Darth Vader speaks again

[From Bruce Abbott (961127.1135 EST)]

Bill Powers (961126.0800 MST) --

Bruce Abbott (961126.0825 EST)

Other schedules (e.g., interval schedules) do not promote such high rates.
Fixed interval schedules produce a characteristic acceleration from low to
high rates that has been characterized as the "fixed-interval scallop"
because of its appearance on the cumulative record. The rate reaches its
peak as the fixed interval elapses. Thus observation does not support your
hypothesis that a high fixed rate of presses will occur regardless of

schedule.

I know that is what the traces on a cumulative record look like. I would
like to see what the rats are actually doing. After a reinforcement, and
after the collection time, do they sit before the lever, reach out, and go
tap ......... tap ........... tap .......tap ..... tap..... tap... tap..
tap.. tap.. taptaptap? That's what the record suggests (and what your verbal
description suggests), but somehow I doubt that this is what the rats are
actually doing. I was fooled once with respect to the fixed-ratio
experiments; I had a completely wrong mental picture of what I would see in
the operant cage, which your videos cured me of. I don't want to be fooled
again.

Nor do I. But there are two ways in which an accelerating pattern of
responding can appear in a cumulative record. One is the way you describe
above. The other is to be spending a higher and higher proportion of the
time pecking at the key as opposed to doing something else. Either way it
is clear that keypecking generally occurs more often as the fixed interval
elapses, and that this is a characteristic of responding on FI schedules --
one that develops, by the way, only after the animal has had sufficient
experience with the schedule.

After the second reinforcement there is a
much longer flat part of the curve and the rise to a steady rate is more
abrupt. By the fourth reinforcement, the transition from no pecking to
pecking at a steady high rate is still more abrupt, and continues to be
abrupt until the end of the tracing in the Figure. Once the high rate
appears, it seems to continue at a constant value for several minutes
(several hundred pecks) until the reinforcer appears. Skinner describes
these tracings this way:

"The overall pattern of performance on a 'fixed-interval' schedule is a
fairly smoothly accelerating scallop in each interval, the acceleration
being more rapid the longer the initial pause." He then adds, "Local
effects due to separate reinforcements are evident, however, which cannot be
discussed here for lack of space."

Evidently, Skinner decided he was seeing smooth accelerations, and from then
on, no matter what the actual behavior of the tracing, he saw all
transitions as examples of smooth accelerations -- even when there was an
instantaneous transition from no pressing to pressing at a constant rate, as
in the sixth segment.

No, he didn't. Here is a different example, from a 1952 article. Skinner
describes the performance of a single pigeon on FI 5-min.
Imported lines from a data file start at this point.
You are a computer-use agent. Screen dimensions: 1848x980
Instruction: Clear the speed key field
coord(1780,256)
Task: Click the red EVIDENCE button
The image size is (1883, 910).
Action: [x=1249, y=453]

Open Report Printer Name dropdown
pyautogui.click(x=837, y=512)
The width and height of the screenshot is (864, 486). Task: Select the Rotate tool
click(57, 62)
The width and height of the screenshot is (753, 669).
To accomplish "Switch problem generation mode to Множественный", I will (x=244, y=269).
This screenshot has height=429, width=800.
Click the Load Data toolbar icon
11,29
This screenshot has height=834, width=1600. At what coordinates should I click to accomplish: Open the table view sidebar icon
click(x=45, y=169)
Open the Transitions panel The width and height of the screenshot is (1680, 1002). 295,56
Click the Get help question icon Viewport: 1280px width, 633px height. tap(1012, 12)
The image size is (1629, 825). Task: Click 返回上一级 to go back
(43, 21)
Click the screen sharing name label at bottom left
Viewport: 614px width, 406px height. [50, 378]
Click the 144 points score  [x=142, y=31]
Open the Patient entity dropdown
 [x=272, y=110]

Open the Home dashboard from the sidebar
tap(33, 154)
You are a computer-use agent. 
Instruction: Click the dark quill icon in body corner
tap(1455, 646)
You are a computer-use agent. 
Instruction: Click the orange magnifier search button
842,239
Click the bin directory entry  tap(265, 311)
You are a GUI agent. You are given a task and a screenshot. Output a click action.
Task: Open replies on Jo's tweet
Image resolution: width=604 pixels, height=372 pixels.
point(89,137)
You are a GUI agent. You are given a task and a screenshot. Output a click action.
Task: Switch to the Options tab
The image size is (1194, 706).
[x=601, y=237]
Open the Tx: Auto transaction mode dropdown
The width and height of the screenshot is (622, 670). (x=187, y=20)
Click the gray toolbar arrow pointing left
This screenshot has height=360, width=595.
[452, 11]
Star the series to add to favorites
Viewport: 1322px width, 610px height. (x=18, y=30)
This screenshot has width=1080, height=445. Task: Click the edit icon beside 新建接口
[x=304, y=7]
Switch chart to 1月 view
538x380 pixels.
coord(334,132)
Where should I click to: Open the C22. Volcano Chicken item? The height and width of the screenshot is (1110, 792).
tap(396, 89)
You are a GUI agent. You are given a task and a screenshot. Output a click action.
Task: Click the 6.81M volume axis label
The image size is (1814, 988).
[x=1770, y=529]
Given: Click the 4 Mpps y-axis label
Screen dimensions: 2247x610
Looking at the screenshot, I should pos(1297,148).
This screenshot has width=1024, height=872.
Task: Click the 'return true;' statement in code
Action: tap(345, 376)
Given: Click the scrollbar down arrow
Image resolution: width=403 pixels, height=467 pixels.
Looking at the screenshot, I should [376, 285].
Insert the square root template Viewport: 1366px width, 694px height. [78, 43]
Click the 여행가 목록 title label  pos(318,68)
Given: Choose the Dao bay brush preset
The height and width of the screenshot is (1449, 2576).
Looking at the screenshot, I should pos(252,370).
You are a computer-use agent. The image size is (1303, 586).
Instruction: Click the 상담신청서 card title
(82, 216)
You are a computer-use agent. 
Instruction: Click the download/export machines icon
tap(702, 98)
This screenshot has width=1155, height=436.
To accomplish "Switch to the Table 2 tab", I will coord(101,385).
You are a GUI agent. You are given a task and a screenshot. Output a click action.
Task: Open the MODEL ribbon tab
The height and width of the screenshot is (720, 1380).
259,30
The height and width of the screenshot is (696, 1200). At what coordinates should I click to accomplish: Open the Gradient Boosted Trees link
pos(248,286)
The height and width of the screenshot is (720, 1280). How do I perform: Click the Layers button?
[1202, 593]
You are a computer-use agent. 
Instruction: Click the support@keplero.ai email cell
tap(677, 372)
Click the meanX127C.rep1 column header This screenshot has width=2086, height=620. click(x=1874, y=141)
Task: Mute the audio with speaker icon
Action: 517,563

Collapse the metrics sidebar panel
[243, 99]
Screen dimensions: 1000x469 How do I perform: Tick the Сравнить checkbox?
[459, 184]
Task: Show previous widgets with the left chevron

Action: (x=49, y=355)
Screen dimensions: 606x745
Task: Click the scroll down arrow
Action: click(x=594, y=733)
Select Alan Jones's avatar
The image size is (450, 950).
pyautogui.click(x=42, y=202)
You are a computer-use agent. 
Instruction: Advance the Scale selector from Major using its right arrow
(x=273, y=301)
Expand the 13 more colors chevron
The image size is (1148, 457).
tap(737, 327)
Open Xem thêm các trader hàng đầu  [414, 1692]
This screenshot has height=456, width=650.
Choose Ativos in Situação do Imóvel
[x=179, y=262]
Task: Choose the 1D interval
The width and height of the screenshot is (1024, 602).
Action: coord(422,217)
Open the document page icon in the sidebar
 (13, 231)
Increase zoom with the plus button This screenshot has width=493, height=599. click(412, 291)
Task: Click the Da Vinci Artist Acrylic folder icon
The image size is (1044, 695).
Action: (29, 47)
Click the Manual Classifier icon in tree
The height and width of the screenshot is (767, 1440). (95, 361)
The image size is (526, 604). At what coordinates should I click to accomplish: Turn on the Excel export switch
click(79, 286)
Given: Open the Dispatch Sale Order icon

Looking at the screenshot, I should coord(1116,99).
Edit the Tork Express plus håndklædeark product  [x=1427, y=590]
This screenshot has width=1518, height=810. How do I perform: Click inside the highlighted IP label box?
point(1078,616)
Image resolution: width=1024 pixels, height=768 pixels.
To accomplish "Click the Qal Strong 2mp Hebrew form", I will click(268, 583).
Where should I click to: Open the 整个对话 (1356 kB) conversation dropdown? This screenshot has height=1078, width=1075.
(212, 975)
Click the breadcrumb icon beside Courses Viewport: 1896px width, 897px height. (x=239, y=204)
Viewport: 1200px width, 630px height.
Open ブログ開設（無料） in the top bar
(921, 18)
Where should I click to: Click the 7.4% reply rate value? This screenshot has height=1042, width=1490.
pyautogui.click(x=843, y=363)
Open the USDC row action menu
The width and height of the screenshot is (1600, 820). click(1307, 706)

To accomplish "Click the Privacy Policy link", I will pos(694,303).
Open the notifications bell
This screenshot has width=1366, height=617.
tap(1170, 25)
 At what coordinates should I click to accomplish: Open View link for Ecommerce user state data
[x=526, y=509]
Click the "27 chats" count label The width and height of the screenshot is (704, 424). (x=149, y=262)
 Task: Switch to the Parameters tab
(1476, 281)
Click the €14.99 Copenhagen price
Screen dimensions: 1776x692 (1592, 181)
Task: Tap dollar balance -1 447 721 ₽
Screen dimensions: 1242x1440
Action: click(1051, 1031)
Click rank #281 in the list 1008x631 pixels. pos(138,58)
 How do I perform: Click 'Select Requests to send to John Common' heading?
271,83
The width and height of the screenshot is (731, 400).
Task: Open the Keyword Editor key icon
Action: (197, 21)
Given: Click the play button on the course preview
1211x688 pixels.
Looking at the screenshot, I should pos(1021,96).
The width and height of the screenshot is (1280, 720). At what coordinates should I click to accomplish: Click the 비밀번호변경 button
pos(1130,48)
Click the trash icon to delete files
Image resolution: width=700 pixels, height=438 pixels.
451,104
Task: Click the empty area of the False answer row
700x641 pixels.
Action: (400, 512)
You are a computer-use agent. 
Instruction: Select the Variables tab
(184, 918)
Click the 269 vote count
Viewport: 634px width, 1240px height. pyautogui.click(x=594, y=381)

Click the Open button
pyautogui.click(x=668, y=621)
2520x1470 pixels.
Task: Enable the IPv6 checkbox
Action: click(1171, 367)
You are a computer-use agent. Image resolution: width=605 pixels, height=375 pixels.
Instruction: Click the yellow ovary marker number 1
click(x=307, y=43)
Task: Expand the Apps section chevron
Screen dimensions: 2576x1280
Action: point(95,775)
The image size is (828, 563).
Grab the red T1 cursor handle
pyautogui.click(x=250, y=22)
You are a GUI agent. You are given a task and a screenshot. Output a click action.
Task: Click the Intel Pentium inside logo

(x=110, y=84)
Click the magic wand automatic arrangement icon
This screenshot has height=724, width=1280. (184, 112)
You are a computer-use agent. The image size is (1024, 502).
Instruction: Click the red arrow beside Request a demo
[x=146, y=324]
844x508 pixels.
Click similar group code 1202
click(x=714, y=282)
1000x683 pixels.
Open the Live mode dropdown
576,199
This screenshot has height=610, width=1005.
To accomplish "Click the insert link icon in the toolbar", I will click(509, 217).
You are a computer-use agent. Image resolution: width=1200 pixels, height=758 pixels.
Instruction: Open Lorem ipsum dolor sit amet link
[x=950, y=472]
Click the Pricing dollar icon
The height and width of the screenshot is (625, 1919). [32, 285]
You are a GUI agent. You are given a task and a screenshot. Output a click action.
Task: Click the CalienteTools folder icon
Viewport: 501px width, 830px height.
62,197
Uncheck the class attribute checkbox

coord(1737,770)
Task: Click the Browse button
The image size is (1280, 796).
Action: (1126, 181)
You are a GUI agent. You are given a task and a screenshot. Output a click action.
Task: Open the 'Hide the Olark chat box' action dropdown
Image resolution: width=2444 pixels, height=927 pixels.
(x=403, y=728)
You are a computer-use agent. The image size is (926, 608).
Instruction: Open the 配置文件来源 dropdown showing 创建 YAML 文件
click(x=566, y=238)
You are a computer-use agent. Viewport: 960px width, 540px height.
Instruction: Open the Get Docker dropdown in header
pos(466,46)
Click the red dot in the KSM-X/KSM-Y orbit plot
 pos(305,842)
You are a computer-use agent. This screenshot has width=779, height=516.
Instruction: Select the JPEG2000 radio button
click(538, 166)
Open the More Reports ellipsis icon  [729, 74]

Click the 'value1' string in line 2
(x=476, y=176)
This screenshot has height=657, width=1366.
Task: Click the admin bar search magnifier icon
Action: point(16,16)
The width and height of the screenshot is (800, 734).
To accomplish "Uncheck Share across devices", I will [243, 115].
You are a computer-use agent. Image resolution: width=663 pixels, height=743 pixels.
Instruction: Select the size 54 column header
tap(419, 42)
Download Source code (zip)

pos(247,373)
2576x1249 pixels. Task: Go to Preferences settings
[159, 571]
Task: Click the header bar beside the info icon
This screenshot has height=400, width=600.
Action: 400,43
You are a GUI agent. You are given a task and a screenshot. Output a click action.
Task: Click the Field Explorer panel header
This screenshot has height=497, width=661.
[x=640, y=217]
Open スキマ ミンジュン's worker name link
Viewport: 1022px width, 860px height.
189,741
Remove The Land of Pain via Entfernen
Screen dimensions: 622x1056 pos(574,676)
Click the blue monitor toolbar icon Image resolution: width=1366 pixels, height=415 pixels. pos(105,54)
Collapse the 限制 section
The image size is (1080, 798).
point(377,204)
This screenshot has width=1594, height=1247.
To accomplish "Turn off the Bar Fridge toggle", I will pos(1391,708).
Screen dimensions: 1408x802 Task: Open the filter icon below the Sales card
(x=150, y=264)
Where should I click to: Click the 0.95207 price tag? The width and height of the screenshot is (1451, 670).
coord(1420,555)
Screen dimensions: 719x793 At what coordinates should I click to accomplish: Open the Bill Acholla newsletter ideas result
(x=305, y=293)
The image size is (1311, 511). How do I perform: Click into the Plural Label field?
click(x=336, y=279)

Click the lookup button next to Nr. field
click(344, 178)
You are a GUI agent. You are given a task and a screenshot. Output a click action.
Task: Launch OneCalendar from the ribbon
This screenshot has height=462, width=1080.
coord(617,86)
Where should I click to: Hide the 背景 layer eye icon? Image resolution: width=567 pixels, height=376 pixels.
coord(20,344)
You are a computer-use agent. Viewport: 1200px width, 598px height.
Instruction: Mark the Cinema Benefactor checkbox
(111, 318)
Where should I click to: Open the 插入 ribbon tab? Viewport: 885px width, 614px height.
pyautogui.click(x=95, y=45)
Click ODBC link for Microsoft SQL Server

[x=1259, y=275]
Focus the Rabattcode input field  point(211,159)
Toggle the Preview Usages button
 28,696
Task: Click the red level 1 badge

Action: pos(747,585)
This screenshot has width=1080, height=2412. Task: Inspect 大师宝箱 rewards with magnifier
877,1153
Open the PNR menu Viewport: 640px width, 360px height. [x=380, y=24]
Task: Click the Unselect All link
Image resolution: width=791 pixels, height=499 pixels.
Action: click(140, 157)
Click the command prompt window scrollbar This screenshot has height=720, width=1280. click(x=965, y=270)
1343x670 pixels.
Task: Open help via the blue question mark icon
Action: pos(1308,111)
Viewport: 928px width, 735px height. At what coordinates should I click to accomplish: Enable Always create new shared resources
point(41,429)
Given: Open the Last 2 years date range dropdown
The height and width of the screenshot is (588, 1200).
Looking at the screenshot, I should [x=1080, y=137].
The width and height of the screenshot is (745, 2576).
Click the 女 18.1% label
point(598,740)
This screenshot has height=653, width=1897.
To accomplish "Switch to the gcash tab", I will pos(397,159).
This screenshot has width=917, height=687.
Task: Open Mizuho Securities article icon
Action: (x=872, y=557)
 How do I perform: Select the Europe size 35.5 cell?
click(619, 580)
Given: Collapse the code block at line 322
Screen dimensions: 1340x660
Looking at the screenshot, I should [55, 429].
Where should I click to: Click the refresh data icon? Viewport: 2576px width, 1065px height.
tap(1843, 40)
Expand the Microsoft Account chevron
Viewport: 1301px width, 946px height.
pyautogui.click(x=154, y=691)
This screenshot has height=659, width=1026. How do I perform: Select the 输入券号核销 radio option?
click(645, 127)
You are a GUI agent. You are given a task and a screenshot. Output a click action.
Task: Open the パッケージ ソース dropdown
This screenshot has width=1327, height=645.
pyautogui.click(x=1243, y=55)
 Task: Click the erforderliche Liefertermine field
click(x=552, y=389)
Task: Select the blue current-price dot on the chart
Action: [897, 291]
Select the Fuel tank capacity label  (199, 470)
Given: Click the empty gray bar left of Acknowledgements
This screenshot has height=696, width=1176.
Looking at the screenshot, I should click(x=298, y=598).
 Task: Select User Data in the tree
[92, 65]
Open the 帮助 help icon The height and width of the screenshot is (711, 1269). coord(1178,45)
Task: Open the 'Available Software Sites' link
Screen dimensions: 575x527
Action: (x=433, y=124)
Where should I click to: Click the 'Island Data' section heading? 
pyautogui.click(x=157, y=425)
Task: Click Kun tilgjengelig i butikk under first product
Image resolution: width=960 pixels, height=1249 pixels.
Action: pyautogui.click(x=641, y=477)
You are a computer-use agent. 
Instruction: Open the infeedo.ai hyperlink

  The organism adjusts with a fairly constant rate of responding, which
  produces a straight line with our method of recording. The rate -- the
  slope of the line -- is a function of several things. It varies with
  the difficulty of execution: the more difficult the response, the lower
  the slope. It varies with the degree of food deprivation: the hungrier
  the organism, the higher the slope. And so on. It will be seen,
  moreover, that such a record is not quite straight. After each reinforce-
  ment the pigeon pauses briefly -- in this case for 30 or 40 seconds. This
  is due to the fact that under a fixed-interval schedule no response is ever
  reinforced just after reinforcement. The organism is able to form a
  discrimination based upon the stimuli generated in the act of eating the
  food. So long as this stimulation is effective, the rate is low. There-
  after the organism responds at essentially a constant rate. It would
  appear that stimuli due to the mere passage of time are not significantly
  different to the organism during the remaining part of the interval. The
  organism cannot, so to speak, tell the difference between, say, three and
  four minutes after reinforcement under these circumstances. At longer
  fixed intervals -- of, say 15 minutes -- each segment of such a record is
  a smooth, positively accelerated curve.
     Skinner, B. F. (1952). Some contributions of an experimental analysis
        of behavior to psychology as a whole. _American Psychologist_, 69-78.

I should point out that this text appears within a section of the article in
which experimental manipulations are described that lend support to
Skinner's explanation for the observed changes in responding across the
interval -- he's not just speculating, but offers evidence to support his
proposal. In _Schedules of Reinforcement_, Skinner notes departures from
the usual pattern (including an occasional _decelerations_) and discusses
their possible origins. For Skinner, these departures needed to be
investigated and understood, not swept under the rug.

The "cumulative record" is a very poor way to present the data. Human vision
tends to read large patterns into it which aren't actually there on close
inspection. I would say that a much more accurate general description of the
curves would be "periods of no pecking alternating with periods of pecking
at a constant rate."

That description is correct, but does not bring out the larger typical
pattern, which is that the periods of pecking come to dominate over the
periods of nonpecking as the interval progresses. I would say that the
cumulative record is an excellent way to present the data: look at the
details you have been able to discern in it, while also getting a somewhat
more global view of the changes in average rate over time.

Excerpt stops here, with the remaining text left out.